A region that grows when we grow together
Every successful region has a place where collaboration is allowed to take root and grow. A place that protects early ideas, carries learning forward, and helps people work together across borders even when the systems around them are not built for it. In Medicon Valley, many now share a simple vision: to create a kind of greenhouse for Nordic life science cooperation.
A greenhouse is not the entity that decides what grows. It is the environment that makes growth possible.But here is the caveat. Cooperation flourishes easily when funding is new, enthusiasm is high, new innovation and thinking are stimulated, and timelines are generous. Without a structure that nurtures innovation and relationships over time, momentum can fade as quickly as it begins. So what happens when such a nurturing space exists, even briefly? What grows when people with different areas of expertise finally meet under the right conditions?
Without a structure that nurtures innovation and relationships over time, momentum can fade as quickly as it begins.
The Hanseatic Life Science Research Infrastructure Consortium (HALRIC) provides one answer.
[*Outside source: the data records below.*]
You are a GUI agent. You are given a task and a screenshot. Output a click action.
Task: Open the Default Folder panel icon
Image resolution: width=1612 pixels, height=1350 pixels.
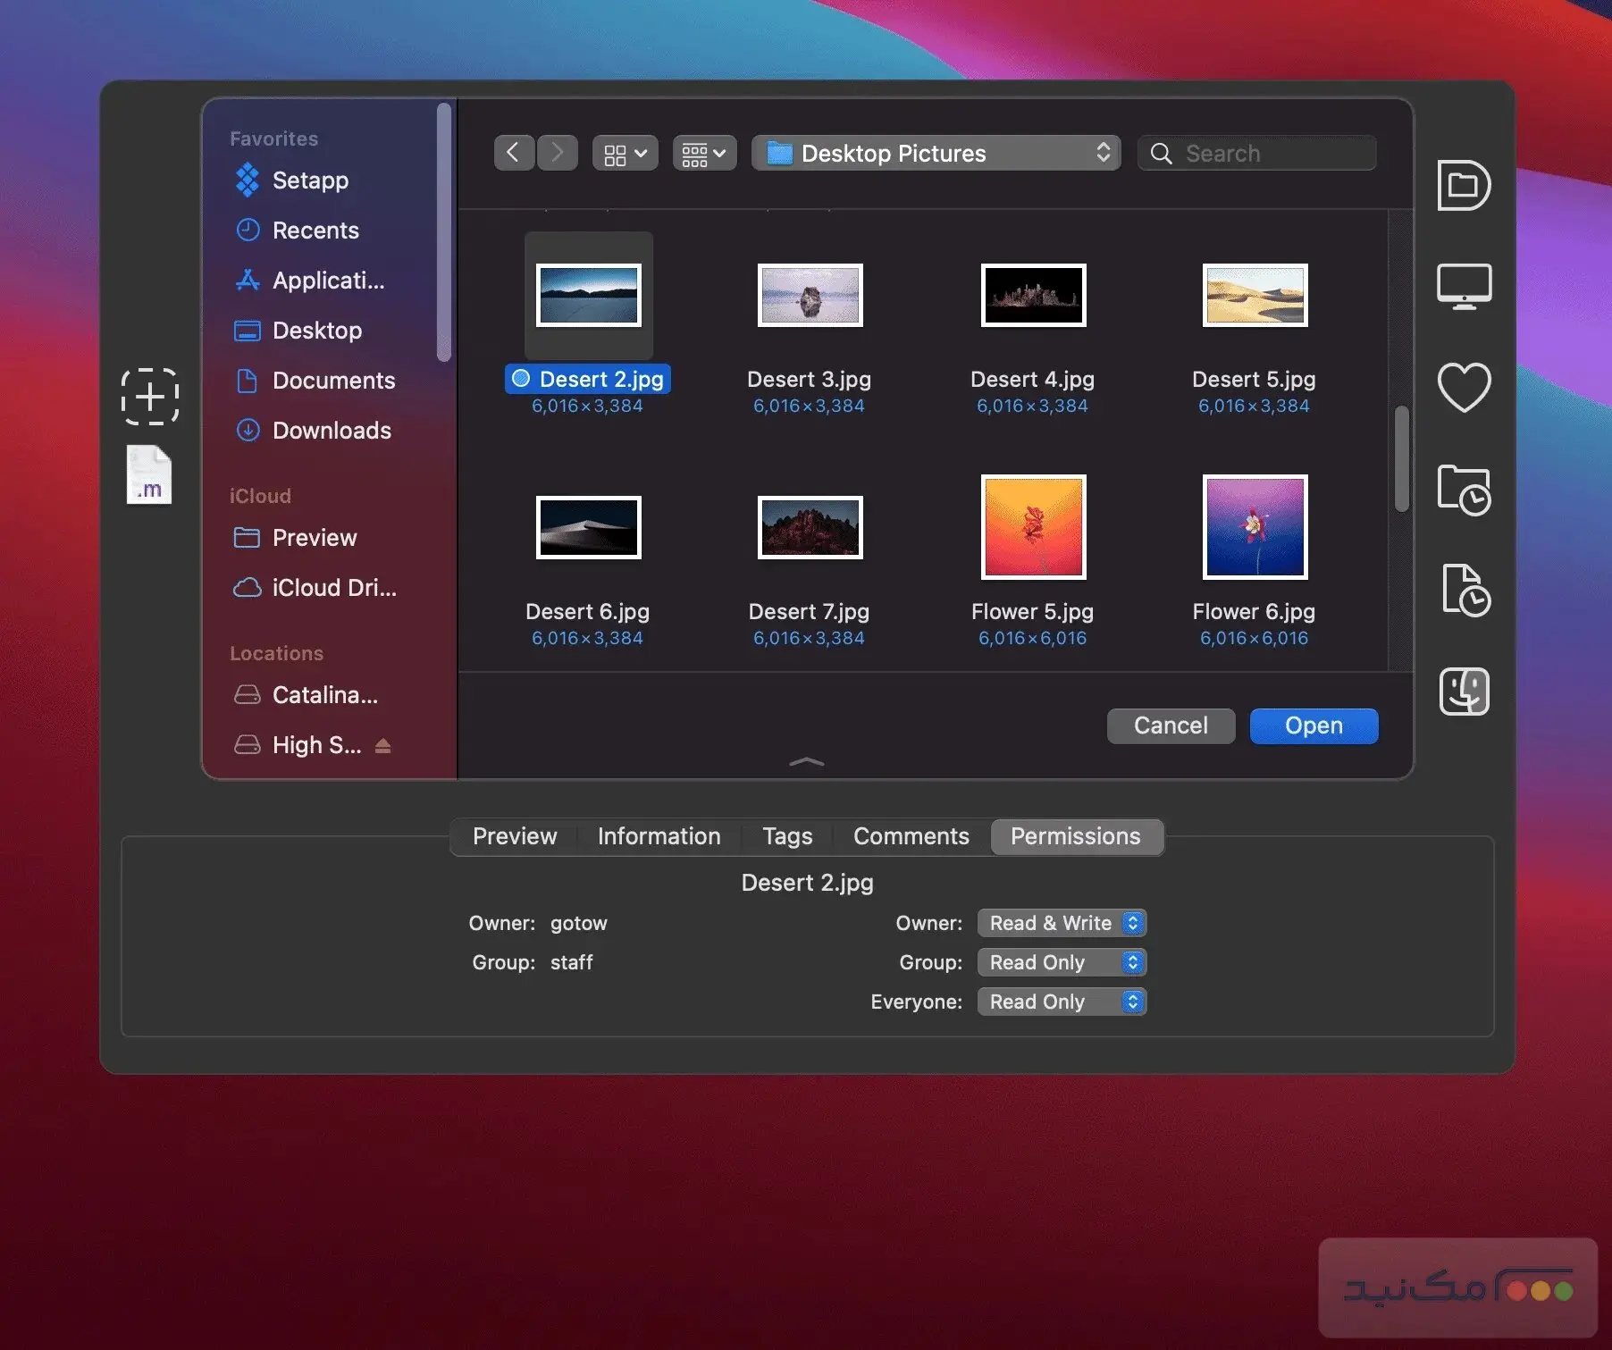coord(1464,187)
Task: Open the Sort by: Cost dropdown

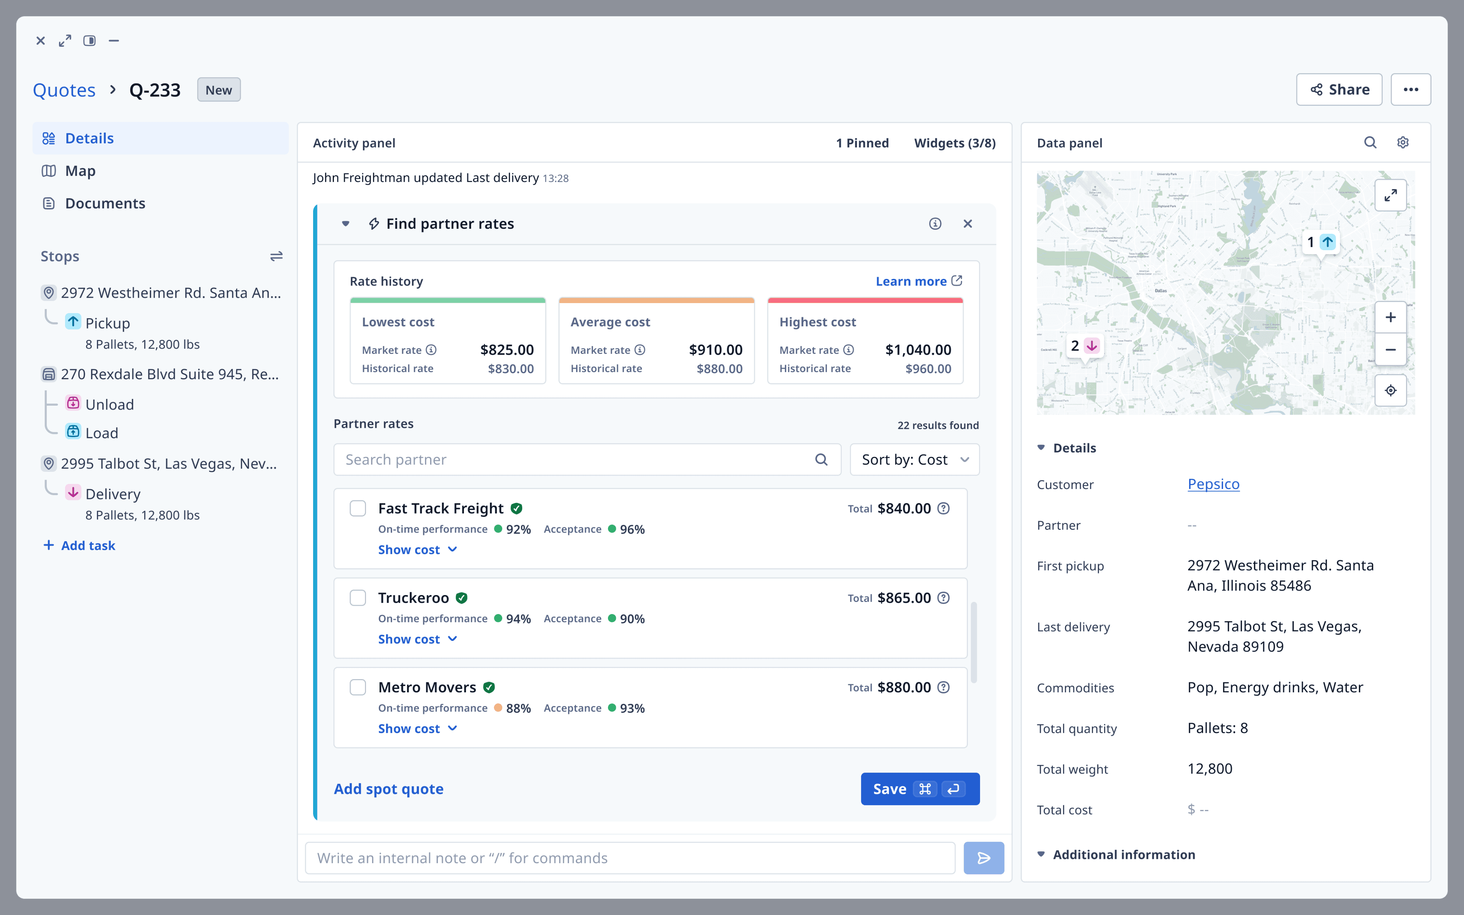Action: (x=914, y=460)
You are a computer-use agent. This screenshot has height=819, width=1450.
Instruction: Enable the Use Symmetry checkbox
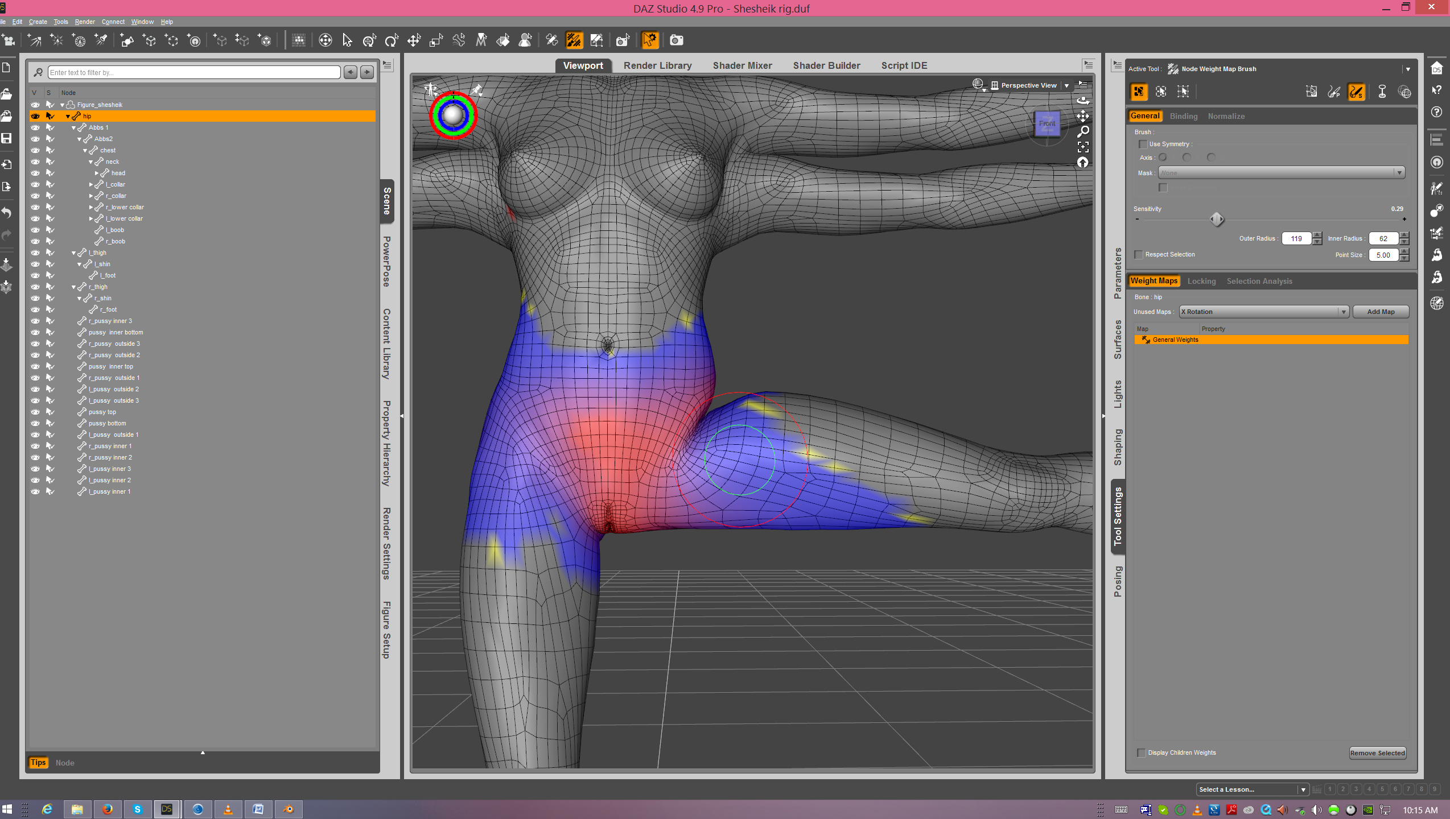pyautogui.click(x=1143, y=144)
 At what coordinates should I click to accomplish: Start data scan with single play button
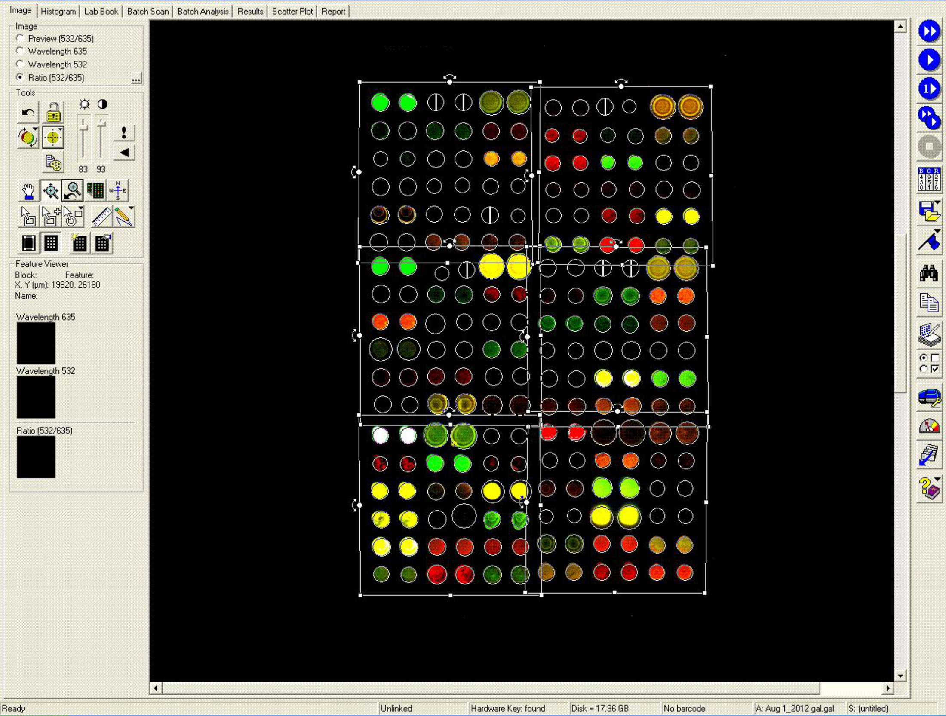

HALRIC’s mission is simple but ambitious. It aims to make advanced research infrastructures accessible, giving clinicians, companies, and researchers the tools they need to turn scientific potential into better diagnostics, stronger innovation, and improved patient care.
Building on two previous initiatives, this three-year Interreg Öresund-Kattegat-Skagerrak project continues a journey that began in 2015. What started as an effort to connect researchers around two emerging research infrastructures (MAX IV and European Spallation Source [ESS]) has grown into a cross-border ecosystem for life science innovation.
What started as an effort to connect researchers around two emerging research infrastructures has grown into a cross-border ecosystem for life science innovation.
HALRIC gives Northern Europe the kind of critical mass that only emerges when organizations function as a shared ecosystem instead of operating in parallel. Twenty‑one organizations, including four of Europe’s most advanced research infrastructures – MAX IV, ESS, DESY, and European XFEL – work together as one cross‑border partnership. Together, they form a scientific landscape in Denmark, Germany, Sweden and Norway with extraordinary potential.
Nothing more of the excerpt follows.